Wendehälse haben in Italien Geschichte geschrieben
Italiens Premier Conte hofft nach dem Koalitionsbruch auf Unterstützung von Überläufern – wie viele vor ihm.
Giuseppe Conte hat sich entschieden. Am Dienstag will der italienische Ministerpräsident die Vertrauensfrage im Senat stellen. Nach dem Austritt der Partei Italia Viva (IV) von Ex-Ministerpräsident Matteo Renzi aus dem Kabinett und dem damit erfolgten Bruch der Koalition fehlen dem parteilosen Conte im Senat 18 Stimmen, um eine Mehrheit zu bekommen. In Italien hat deshalb die Stunde der „responsabili“, der sogenannten Verantwortlichen, geschlagen. Damit sind Parteiüberläufer gemeint, die in der jüngeren Geschichte der Republik schon häufiger fragwürdige Schlagzeilen gemacht und strauchelnde Regierungen gerettet haben.
Umfragen zufolge wundern sich die Italiener derzeit noch mehr als sonst über ihre Politiker und die Regierungskrise in der gegenwärtigen Situation. Die wirklich wundersamen Ereignisse könnten allerdings erst kommen. Wie es heißt, liebäugeln sechs Parlamentarier aus der Renzi-Partei damit, künftig trotz des Bruchs weiterhin für Conte zu stimmen. Auch abtrünnig gewordene Senatoren der Fünf-Sterne-Partei seien versucht, wie man hört. Sogar aus dem Berlusconi-Lager gibt es Kräfte, die sich für das Überlaufen zu Conte und seiner Linkskoalition entscheiden könnten.
Dass Italien seit 1945 bereits 67 Regierungen hatte, hängt auch mit diesen Männern und Frauen zusammen, die ihr Parlamentsmandat zuweilen flexibel auslegen. Die Überläufer, von der geschädigten
Seite gern auch als „Verräter“gebrandmarkt, haben Regierungen zu Fall und neue Premiers hervorgebracht. Zahlreiche Ministerpräsidenten standen wegen des Austritts von Parteien oder einzelnen Parlamentariern bereits vor dem Ende ihrer Laufbahn. Nach intensiven Verhandlungen und großzügigen Angeboten ging ihr politisches Leben unverhofft weiter, eine neue Regierung war geboren. Darauf hofft auch Conte.

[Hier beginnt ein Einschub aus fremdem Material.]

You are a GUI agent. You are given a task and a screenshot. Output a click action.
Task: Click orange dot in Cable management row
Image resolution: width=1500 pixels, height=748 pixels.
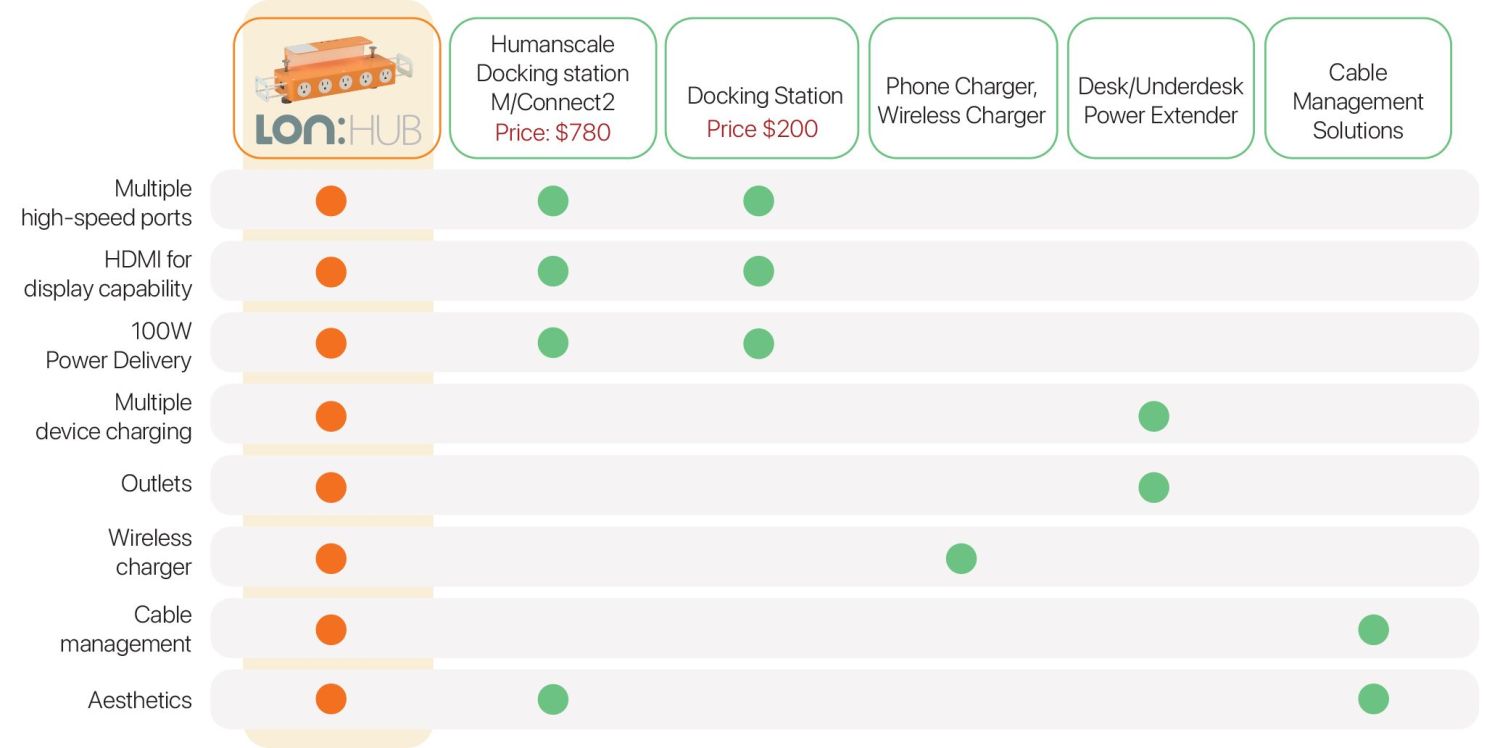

In die Annalen ist etwa der Fall von Sergio De Gregorio eingegangen, der 2006 in den Reihen einer Antikorruptionspartei des ehemaligen Staatsanwalts Antonio Di Pietro in den römischen Senat gewählt wurde. Als zwei Jahre später die zweite Regierung von Premier Romano Prodi vor einer Vertrauensabstimmung
stand, schwenkte De Gregorio um. Prodi stürzte, Silvio Berlusconi wurde zum vierten Mal Ministerpräsident. Der Senator aus Neapel gestand später, was in Rom längst ein offenes Geheimnis war: Berlusconi hatte ihm drei Millionen
Euro für den Wechsel bezahlt. De Gregorio ging dafür 20 Monate ins Gefängnis. Auch Berlusconi wurde 2015 zu drei Jahren Haft verurteilt, in letzter Instanz erklärte ein Gericht die Taten jedoch für verjährt.
Kurz nach De Gregorio machten sich zwei weitere Senatoren unsterblich, deren Verhalten jahrelang von Kabarettisten ausgeschlachtet wurde. Es handelt sich um Domenico Scilipoti und Antonio Razzi. Beide sorgten dafür, dass 2010 ein Misstrauensantrag gegen Berlusconi misslang. Razzi gestand später, im Gegenzug das Geld für die Abzahlung eines Kredits, ein Regierungsamt sowie die sichere Wiederwahl angeboten bekommen zu haben. Bewiesen wurde das nie. Scilipoti bezahlte eine Gruppe von Immigranten, die dann vor dem Parlament für den viel kritisierten Überläufer demonstrierten.
Man darf annehmen, dass Giuseppe Conte nicht zu so drastischen Mitteln greifen wird. Sein größter Trumpf ist die Angst der Senatoren vor Neuwahlen. Kommt keine neue Regierung zustande, würden die meisten ihr Mandat verlieren.